You’ve only been together a few weeks or months, and suddenly he wants to go away for the weekend. Should you go? Is your relationship already at that point? Trying to figure out if you’re ready for a weekend getaway together can be torture. It’s a big decision and there’s no set time frame for when it’s the right time. Don’t let it stress you out. If you’re ready, you’ll have that gut feeling. If you’re not, just tell him. Any guy worth keeping will understand. Besides, a weekend vacation could damage your relationship if you go too early. Think it through and do what feels right for you and your relationship.
- How well do you really know him? Even if you’ve been together for six months, you might not feel like you know him well enough to spend an entire weekend together, hours away from anyone you know. Maybe the two of you were more into sex than talking and don’t know much more beyond that. Wait to travel until you truly feel comfortable around him and feel like you can trust him.
- Is it exclusive or not? I’ve seen so many women change their Facebook status to “in a relationship,” only to get pissed when their guy doesn’t. Why didn’t he? He didn’t know they were exclusive. Make sure you’re actually in a relationship before traveling. It’s perfectly okay to ask for clarification first.
- Are you ready for him to see the real you? You can’t keep perfect hair and makeup for the entire weekend. He’s going to see how you look when you’re at home in your sweats. There’s no running away if you do something embarrassing. If you don’t care about any of this, then you just might be ready to travel.
- How anxious are you? Take some time alone and think about how you actually feel. Are you excited about going? Are you stressed and anxious? If the thought of going away for the weekend leaves you feeling like there’s a giant knot tightening in your stomach, it might be best to wait a little.
- Have you had a fight yet? A few days might not seem like much, but do you know how many things could go wrong? You might miss your flight or the car might run out of gas. You might not agree on what to do while you’re gone. You don’t want your first fight to be during what’s supposed to be a happy vacation. Make sure you can handle stressful situations together without it turning into a shouting match.
- How long have you been together? Some couples just know and they’re ready to get away in just a few weeks. For others, it takes longer. Obviously, the longer you’ve been together, the more comfortable you’ll be spending an intimate weekend together.
- Can you agree on a destination? If you can’t even agree on where to go for the weekend, you’re definitely not ready. If it only takes a few minutes for the two of you to make a decision, you’re more likely to actually enjoy and look forward to the trip.

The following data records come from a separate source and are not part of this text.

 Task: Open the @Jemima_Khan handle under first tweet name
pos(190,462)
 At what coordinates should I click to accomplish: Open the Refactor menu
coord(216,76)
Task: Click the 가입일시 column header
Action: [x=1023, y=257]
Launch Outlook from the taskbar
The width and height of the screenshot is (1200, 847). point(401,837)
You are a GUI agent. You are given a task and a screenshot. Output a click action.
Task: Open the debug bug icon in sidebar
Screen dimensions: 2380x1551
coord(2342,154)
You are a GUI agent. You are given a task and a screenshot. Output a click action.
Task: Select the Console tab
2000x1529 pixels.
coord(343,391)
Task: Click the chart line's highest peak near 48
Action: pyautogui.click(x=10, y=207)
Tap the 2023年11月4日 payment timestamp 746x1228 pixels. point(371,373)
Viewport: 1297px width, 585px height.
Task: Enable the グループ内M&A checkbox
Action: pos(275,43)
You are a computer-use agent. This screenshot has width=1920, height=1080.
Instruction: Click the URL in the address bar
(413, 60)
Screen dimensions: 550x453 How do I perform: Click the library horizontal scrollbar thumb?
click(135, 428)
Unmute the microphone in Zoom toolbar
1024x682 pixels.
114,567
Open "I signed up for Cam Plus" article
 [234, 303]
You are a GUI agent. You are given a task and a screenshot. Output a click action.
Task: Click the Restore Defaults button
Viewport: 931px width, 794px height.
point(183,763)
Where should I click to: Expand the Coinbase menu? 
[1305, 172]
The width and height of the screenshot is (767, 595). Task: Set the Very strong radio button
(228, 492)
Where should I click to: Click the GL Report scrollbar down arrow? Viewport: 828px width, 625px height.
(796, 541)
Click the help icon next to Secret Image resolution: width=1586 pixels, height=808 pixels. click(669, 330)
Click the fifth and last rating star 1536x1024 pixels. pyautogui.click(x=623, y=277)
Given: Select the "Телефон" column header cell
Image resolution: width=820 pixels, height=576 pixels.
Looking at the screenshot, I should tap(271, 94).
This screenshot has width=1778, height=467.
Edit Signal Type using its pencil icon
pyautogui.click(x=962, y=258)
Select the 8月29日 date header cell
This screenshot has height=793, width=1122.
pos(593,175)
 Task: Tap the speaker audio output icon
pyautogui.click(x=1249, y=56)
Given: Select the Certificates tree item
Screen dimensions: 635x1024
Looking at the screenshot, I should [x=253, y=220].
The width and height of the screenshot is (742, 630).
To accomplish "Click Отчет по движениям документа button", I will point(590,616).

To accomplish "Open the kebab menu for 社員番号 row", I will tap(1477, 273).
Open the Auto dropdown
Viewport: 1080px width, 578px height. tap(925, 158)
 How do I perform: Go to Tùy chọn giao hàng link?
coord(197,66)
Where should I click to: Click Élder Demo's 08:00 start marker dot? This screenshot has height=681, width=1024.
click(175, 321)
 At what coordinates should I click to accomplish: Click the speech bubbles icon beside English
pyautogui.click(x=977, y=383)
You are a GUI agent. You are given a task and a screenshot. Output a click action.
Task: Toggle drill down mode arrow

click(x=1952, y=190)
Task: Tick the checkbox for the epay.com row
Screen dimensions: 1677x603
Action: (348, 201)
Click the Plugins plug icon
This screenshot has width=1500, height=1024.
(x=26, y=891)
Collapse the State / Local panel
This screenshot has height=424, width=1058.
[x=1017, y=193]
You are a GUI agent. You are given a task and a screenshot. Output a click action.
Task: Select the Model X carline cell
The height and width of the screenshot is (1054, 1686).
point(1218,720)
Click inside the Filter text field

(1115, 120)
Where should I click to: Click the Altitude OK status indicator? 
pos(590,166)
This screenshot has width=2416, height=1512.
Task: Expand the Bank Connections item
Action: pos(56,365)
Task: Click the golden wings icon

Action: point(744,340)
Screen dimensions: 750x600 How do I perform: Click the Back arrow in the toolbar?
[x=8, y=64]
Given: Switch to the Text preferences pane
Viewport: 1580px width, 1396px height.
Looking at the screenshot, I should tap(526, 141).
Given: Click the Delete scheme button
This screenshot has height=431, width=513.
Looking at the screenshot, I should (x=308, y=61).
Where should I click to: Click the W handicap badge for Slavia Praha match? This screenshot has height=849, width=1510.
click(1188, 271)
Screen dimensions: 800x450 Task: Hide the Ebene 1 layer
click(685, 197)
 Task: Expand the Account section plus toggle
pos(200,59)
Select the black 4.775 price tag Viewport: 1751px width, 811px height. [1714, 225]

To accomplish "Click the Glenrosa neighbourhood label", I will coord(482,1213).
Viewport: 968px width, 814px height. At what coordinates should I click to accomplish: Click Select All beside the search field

- Do you share any interests? I don’t care what they say about opposites attract. If you don’t share any interests, your weekend getaway is going to be a disaster. Why? It’s likely only going to be about one or the other’s interests. One of you is going to be bored and probably annoyed.
- Have you had sex yet? It’s not a requirement to have sex before you travel or even during the weekend trip. It’s something the two of you need to talk about. If you haven’t slept together yet, make sure you’re both comfortable with the sleeping arrangements or you’re okay having your first time during the trip. Just remember, there’s no quick escape if the sex is terrible or awkward.
- Have you spent more than a few dates together? Yes, you need to have spent more than a few dinner dates together before traveling. It’s dangerous to plan to spend a weekend with a guy you’ve barely talked to. You don’t even know him that well. Wait until you’ve managed to spend more than a few hours together before going off for the weekend.
- How far are you going? Closer trips are best for new couples. They’re less stressful. Rushing around trying to catch planes or spending half your time crammed in a car is just asking for trouble. Pick a bed and breakfast in a nearby city. Remember, your first weekend together doesn’t have to be complicated or expensive.
- Is sharing a bathroom okay? Are you ready for him to know what you really do in the bathroom? Are you ready for what he does? If you’re sharing a room, there’s only one bathroom. The odds are, you’re going to both be in there at some point. It’s an entirely new level of intimacy that’s not always pleasant.
- Would you rather have others along? Wishing your best friend and her boyfriend could come along is a good sign you’re not ready to spend the entire weekend alone with your new guy. That’s okay. Going away with another couple is a good way to take the pressure off and work your way up to a solo vacation later.
Don’t rush into a weekend getaway. It’s not like the two of you can’t spend time together without spending the night in a hotel. Wait until you’re really ready to make sure you actually enjoy yourself.